Já a performance de Keira Knightley talvez represente um dos pontos mais fracos do filme. A atriz se esforça, no início da trama, para dar corpo e voz a uma personagem histérica, mas, infelizmente, a construção da sua performance fica nítida, nos mostrando uma atuação muito estudada e artificial. O maior desafio ao se interpretar personagens desequilibrados ou loucos é o de fugir da simples caricatura e do exagero e fazer algo orgânico e verossímil. Infelizmente, Knightley acabou revelando suas limitações como atriz, nos mostrando, ao mesmo tempo, uma entrega e um esforço admiráveis. Outro problema é que a personagem se metamorfoseia ao longo do filme, perdendo, quase de uma hora para outra, o seu tom histérico. Mais bem sucedido são Viggo Mortensen e Vicent Cassel. O primeiro faz de Freud uma figura extremamente interessante e sedutora. O segundo tem uma pequena participação, onde rouba a cena, dando um verdadeiro show. Seu personagem, um "anjo do mal", talvez se destaque justamente por trazer um pouco de subversão à trama. 
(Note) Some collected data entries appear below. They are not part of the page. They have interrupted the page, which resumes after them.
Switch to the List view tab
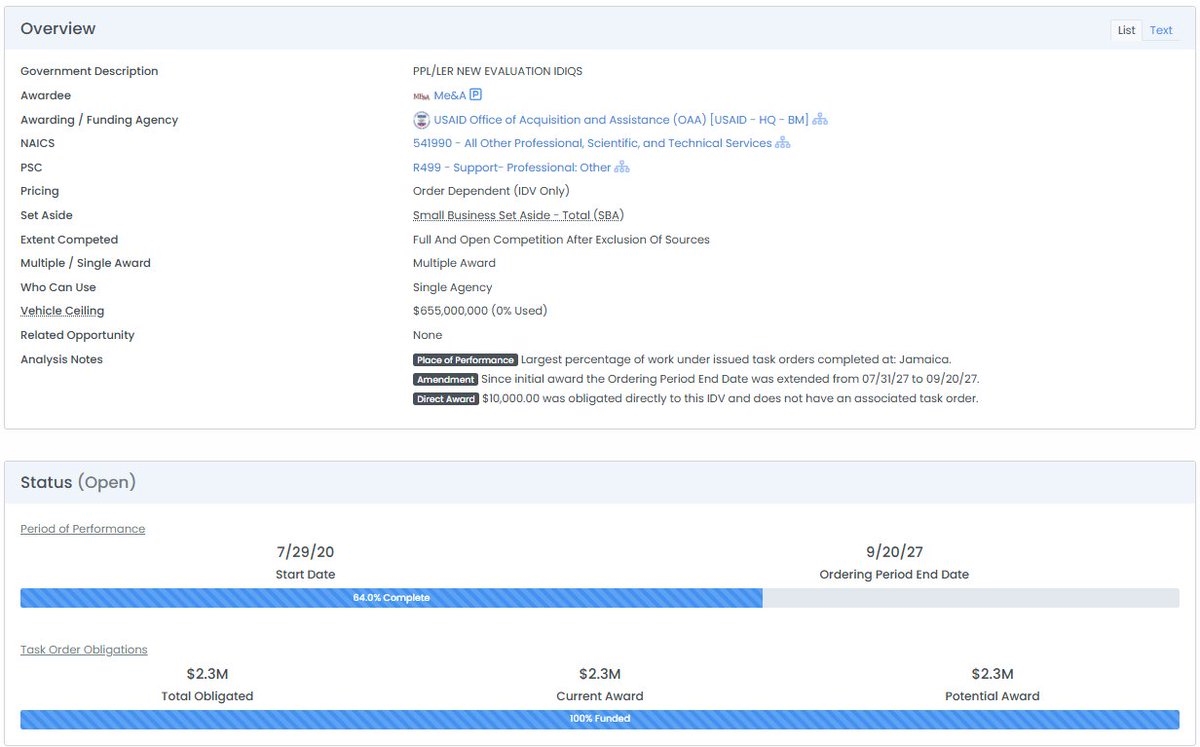 1126,30
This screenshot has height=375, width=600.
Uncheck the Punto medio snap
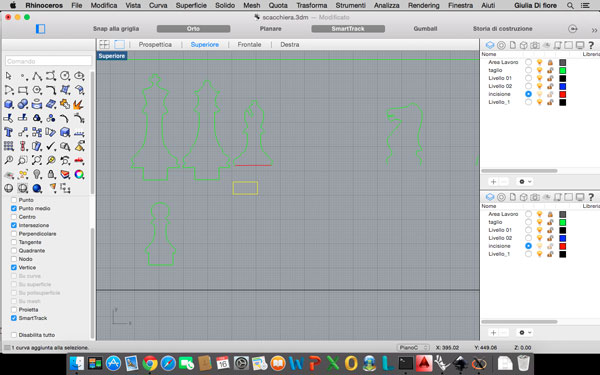[x=14, y=209]
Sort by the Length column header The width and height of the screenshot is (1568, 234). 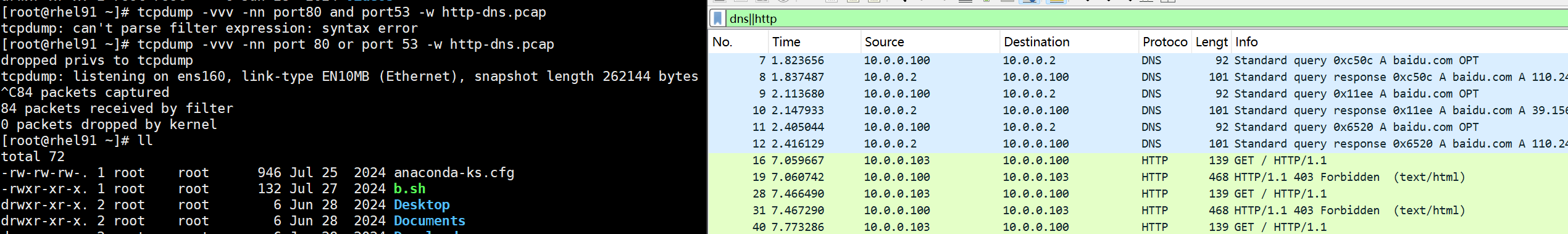[x=1211, y=42]
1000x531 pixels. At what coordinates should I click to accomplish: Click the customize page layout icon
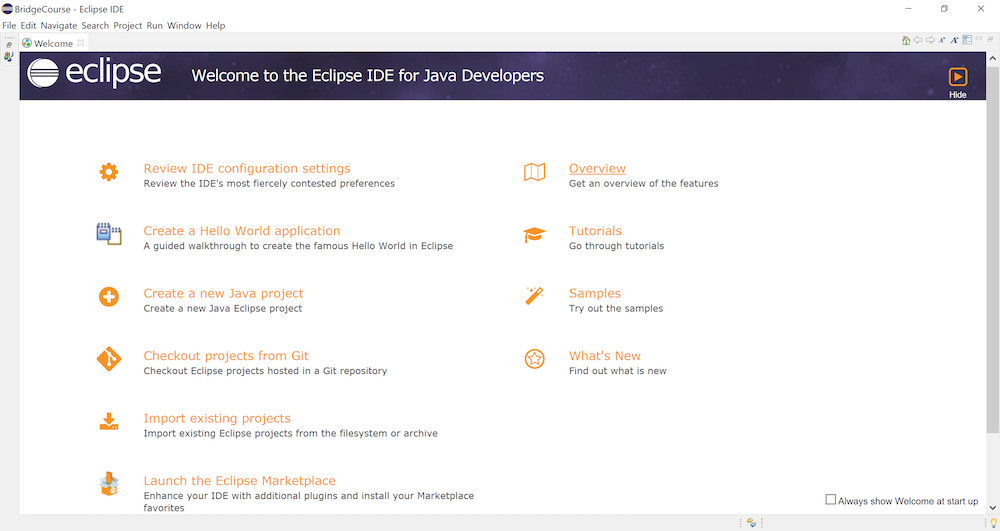(967, 41)
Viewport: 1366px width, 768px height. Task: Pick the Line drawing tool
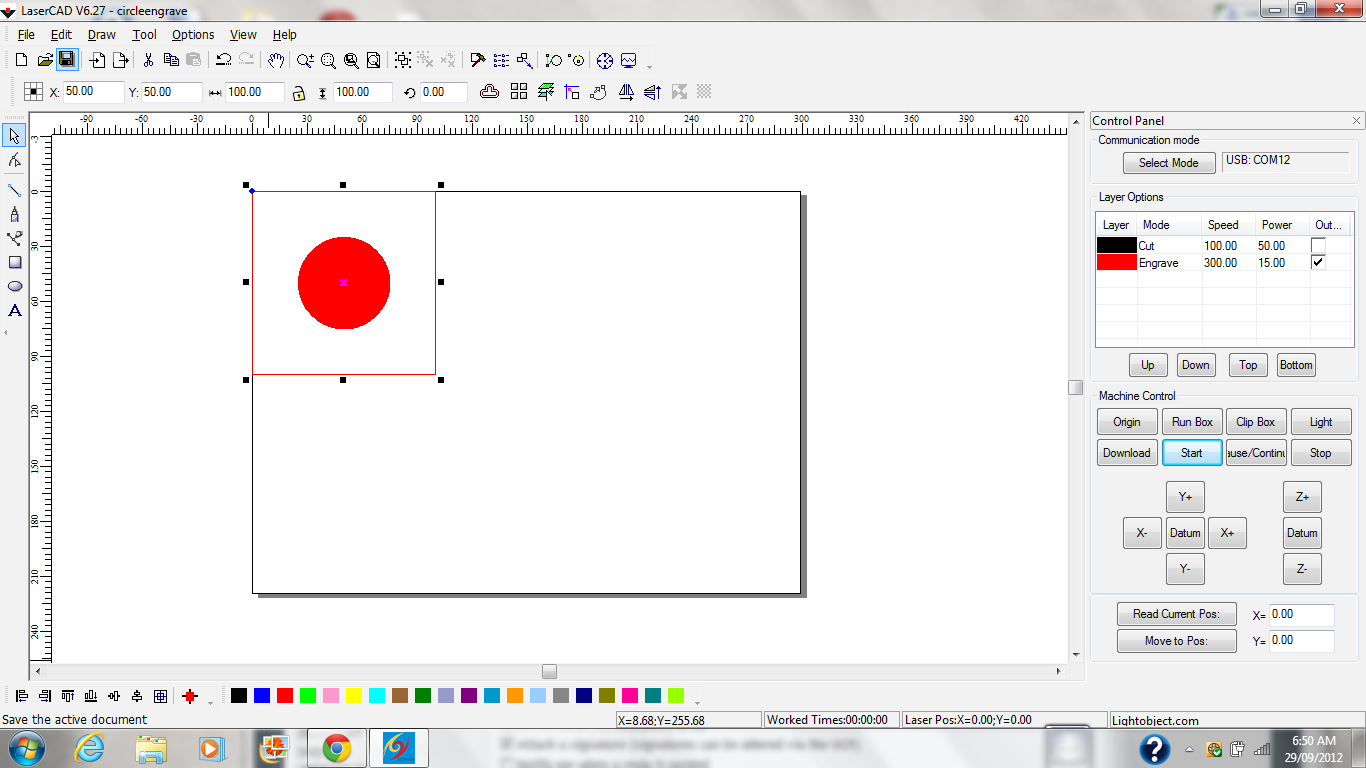pyautogui.click(x=15, y=189)
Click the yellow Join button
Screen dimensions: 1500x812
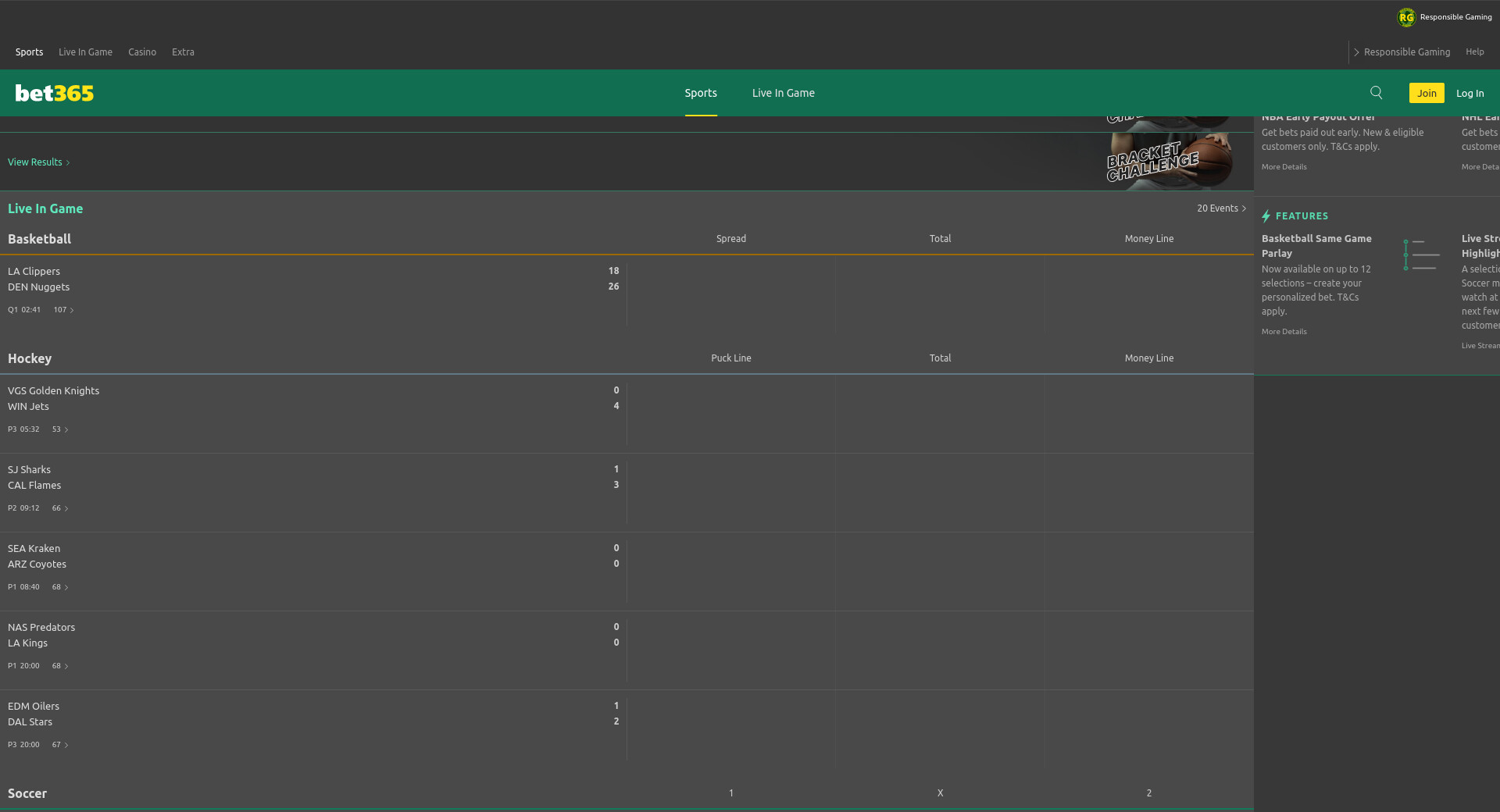click(x=1426, y=93)
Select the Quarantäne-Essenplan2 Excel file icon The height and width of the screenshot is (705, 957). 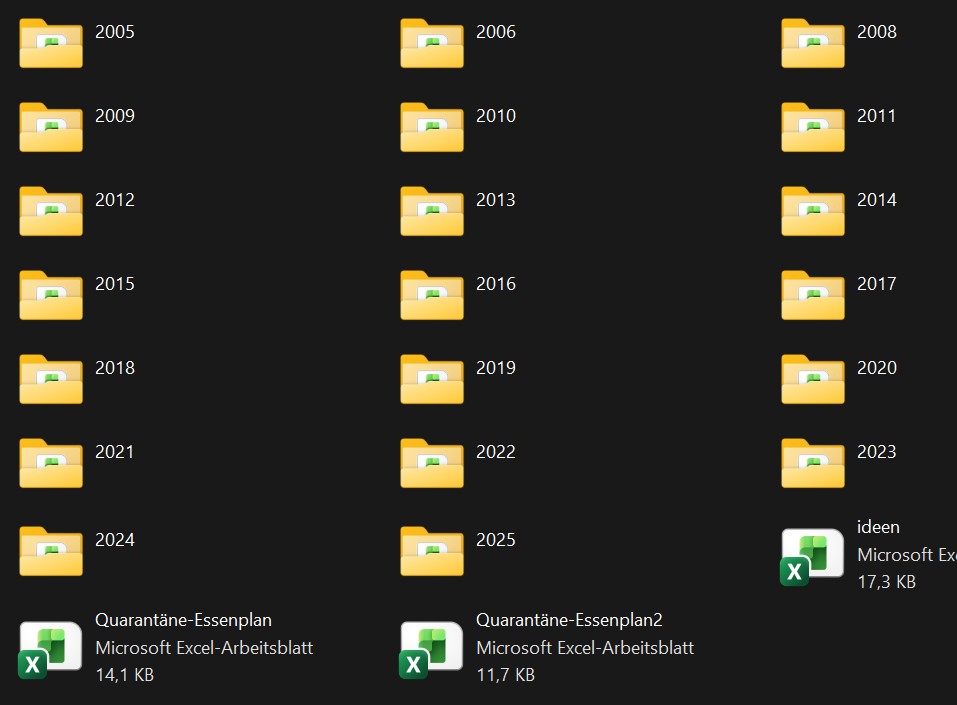[x=432, y=648]

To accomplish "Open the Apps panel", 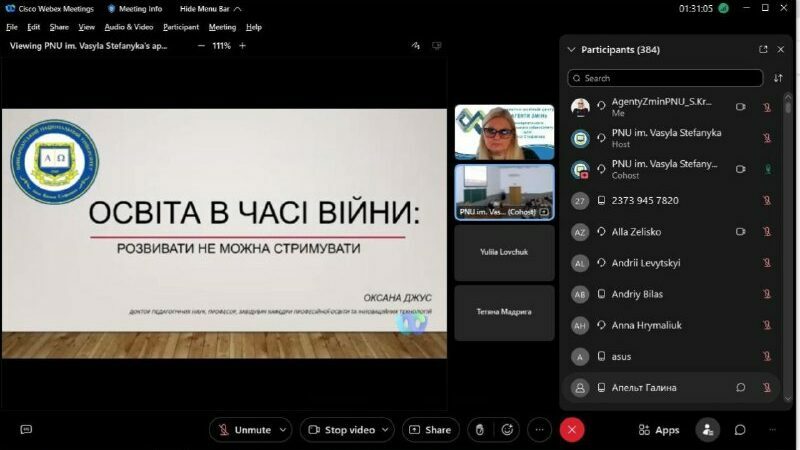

Em Um Método Perigoso, Cronenberg se reinventa, investindo em um gênero que não é comum em sua filmografia: a cinebiografia. O diretor aposta bastante nos closes, optando pela alternância ritmada de planos sobre os rostos dos personagens. Como o filme é basicamente baseado em conversações, a ferramenta do campo contracampo introduz dinamismo e, por vezes, tensão às discussões. Outra escolha do diretor é a de mostrar, em diversos momentos, dois personagens, um no primeiro plano e outro no segundo, com grande profundidade de campo (ambos nítidos). Tal procedimento permite unir dois personagens no mesmo quadro, criando uma impressão proximidade entre eles. Este recurso é utilizado sobretudo com Sabine e Jung, nas sessões de terapia. É interessante observar que, na cena final do filme, os personagens já não são mostrados dessa forma, evidenciando o rompimento definitivo entre eles. O diretor ainda mostra, de maneira extremamente sutil, as diversas inversões de papéis entre os personagens que ocorrem no filme, de analista a analisado. O filme ainda conta com uma bela fotografia que explora os tons pastéis e claros. É pertinente apontar como o universo de Freud é  escuro, enquanto o de Jung é  iluminado. Cronenberg não deixa de explorar as diferenças entre os dois personagens: classe social, cultura, raça, background, ideologia, etc. 

Em Um Método Perigoso, David Cronenberg mais uma vez demonstra um grande fascínio pelo ser humano e pelo seu universo interior, dando especial atenção às neuroses de seus personagens. O caráter racional e frio do longa-metragem é algo intencional, uma abordagem que talvez faça do filme uma experiência menos envolvente. Embora seja um filme menor de Cronenberg e, mesmo que falte ingredientes para que seja excepcional, Um Método Perigoso representa um cinema de qualidade, com a assinatura de um cineasta sempre relevante.